Фет радостно кивнул.
— Возьмешь бас или ритм?
— Буду на басу, — решил Фет проблему. — На нем легче. Там всего четыре струны!
Леннон бросил гостю гитару.
— Ну что, Джордж, трави! Раз, два, три… Начали!
Харрисон тряхнул кудрями до плеч, старась почувствовать себя молодым. Резко щипнул самую высокую струну. Она фальшиво и нагло зарыдала, как кошка при течке. Ричард синхронно с гитарой Леннона вдарил по барабанам, и Фет заглушил все тяжелым, как гиря, басом, будто гром упал с неба…
— Отвали! Катись на фиг, Бетховен! Проваливай!! — заорал Джордж в микрофон, стараясь перекрыть первобытный шум ненастроенных инструментов.
…Фет видел, что переводчик, Дерек и висевшая на его руке Йоко Оно стоят на пороге студии как вкопанные, завороженные первобытным звуком.
— Класс! — прокричал Леннон, заводясь, и истошно поддержал Харрисона в микрофон. — Пошел на фиг! Отвали! Проваливай!!
— Что они делают?! Я сейчас вызову «скорую помощь»! — пролепетала в ужасе Йоко.
Но было поздно. Группу остановило бы только стихийное бедствие, но это было маловероятно, потому что источником такого бедствия оказались сами музыканты.
— К черту! К черту! Отвали!! — сорванным голосом проорал Леннон и обрушил коду, как горный оползень.
В наступившей тишине все участники этого действа ощутили, как болят барабанные перепонки.
— Невероятно! — пролепетал вспотевший Рич.
У всех остальных не было слов.
На пороге студии возник Буга-Мака. По-видимому, дикий шум был слышен даже в саду, и именно он сбил Пола с осуществления намеченного плана, Маккартни отказался уходить.
Сжав скулы и набычившись, он прошел к музыкантам и вырвал из рук Фета бас.
— Это моя гитара, — сказал Пол. — Отвали!
Фет, хоть был и не Бетховен, но с покорностью отвалил. Отказать маэстро в инструменте он не имел силы.
— Вы чего лабаете?! — прокричал Маккартни.
Мастера немного сдрейфили и не нашлись что ответить.
— Разве я не говорил вам, что перед игрой нужно хотя бы подтянуть струны?!
— И штаны, — заметил Рич.
— Но он-то не подтягивает! — и Джон указал пальцем на Фета. — И ничего. Играет!
— Он — русский, — напомнил Маккартни. — И ему можно не подтягивать. А нам, англичанам, нужно подтягивать. Всегда и везде!!
— Ладно.

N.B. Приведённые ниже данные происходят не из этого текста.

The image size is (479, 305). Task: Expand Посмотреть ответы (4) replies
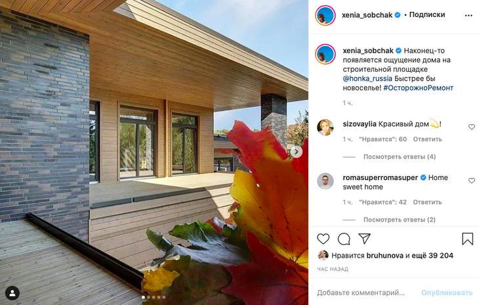tap(399, 156)
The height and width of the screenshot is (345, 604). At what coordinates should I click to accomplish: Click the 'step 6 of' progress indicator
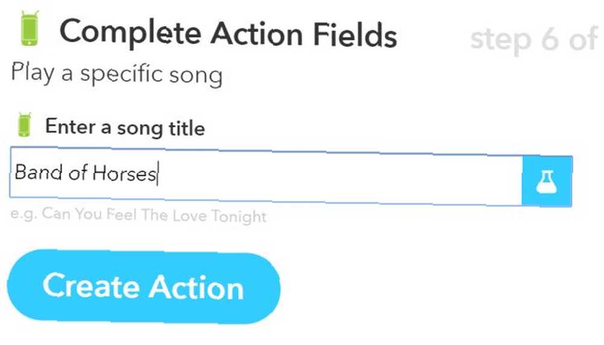pos(535,39)
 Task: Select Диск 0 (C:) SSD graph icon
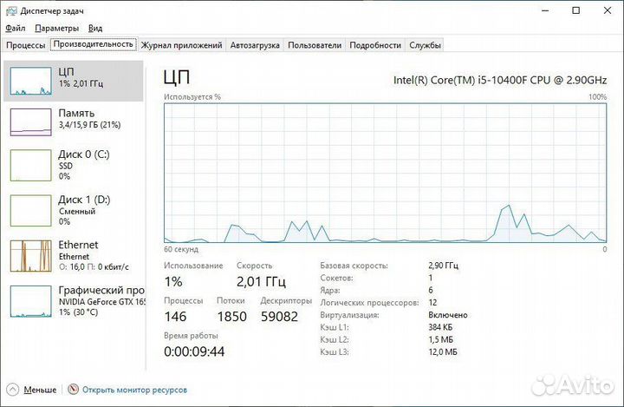coord(30,165)
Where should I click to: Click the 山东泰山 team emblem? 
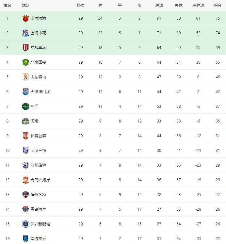pos(25,77)
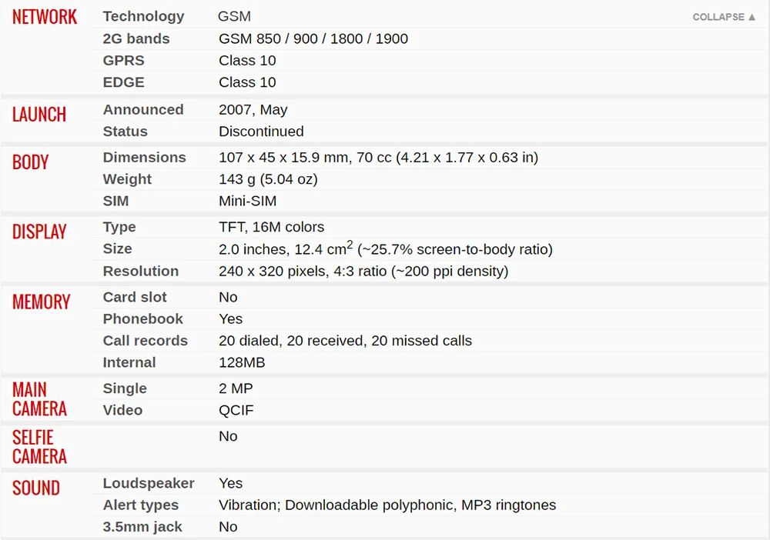Viewport: 770px width, 540px height.
Task: Click the 3.5mm jack label
Action: pos(142,527)
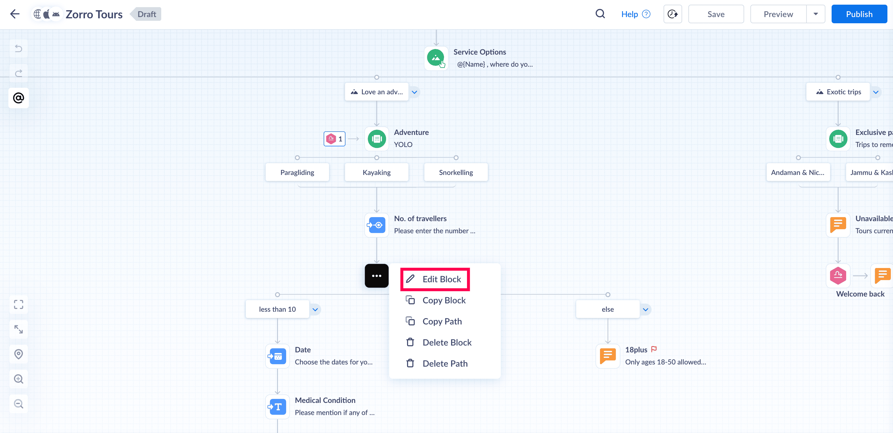Viewport: 893px width, 433px height.
Task: Click the black three-dots block menu
Action: 376,276
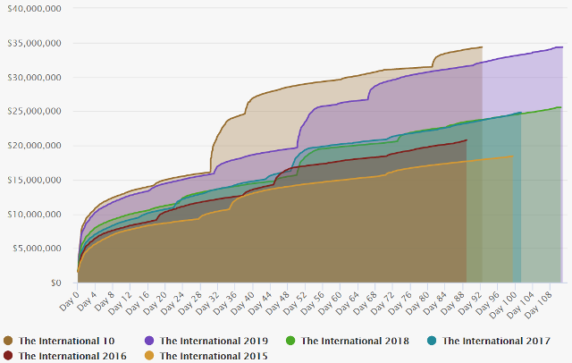Select The International 2016 legend text

(73, 355)
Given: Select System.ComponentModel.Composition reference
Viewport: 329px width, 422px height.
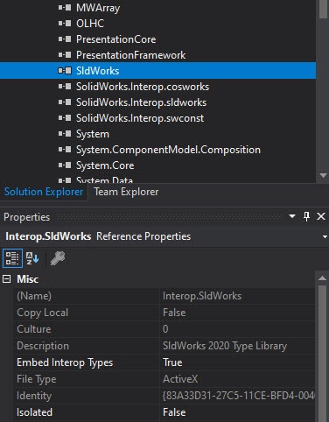Looking at the screenshot, I should pyautogui.click(x=168, y=150).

Чего ты хочешь? — взмолился Леннон.
— Работы, — сказал Буга. — Больше ничего.
— Ишь ты, — надулся Джон. — Работы… А кто ж ее не хочет? Ну чего, ребята, будем играть с этим чистюлей?
— Нужно, — сказал Фет. — Нужно играть. Он неплохо знает свои партии.
— Можно попробовать, — нехотя произнес Харрисон. — В последний раз.
— Тогда, хотя бы, настроим инструменты, — предложил педантичный Маккартни.
— А ты бери маракасы, — приказал Джон Фету, подстраивая свою гитару под звуки, которые исторгал Пол. — Тут большого ума не надо. Держи ритм и все. Что будем играть?
— Есть одна вещица, — предложил Фет, поверив в свои силы, — «Королева красоты» называется.
— Народная? — спросил Харрисон, подтягивая колки.
— Хорошая, — объяснил Фет. — Вам понравится.
— Запевай! — скомандовал Джон. — А мы на ходу подхватим!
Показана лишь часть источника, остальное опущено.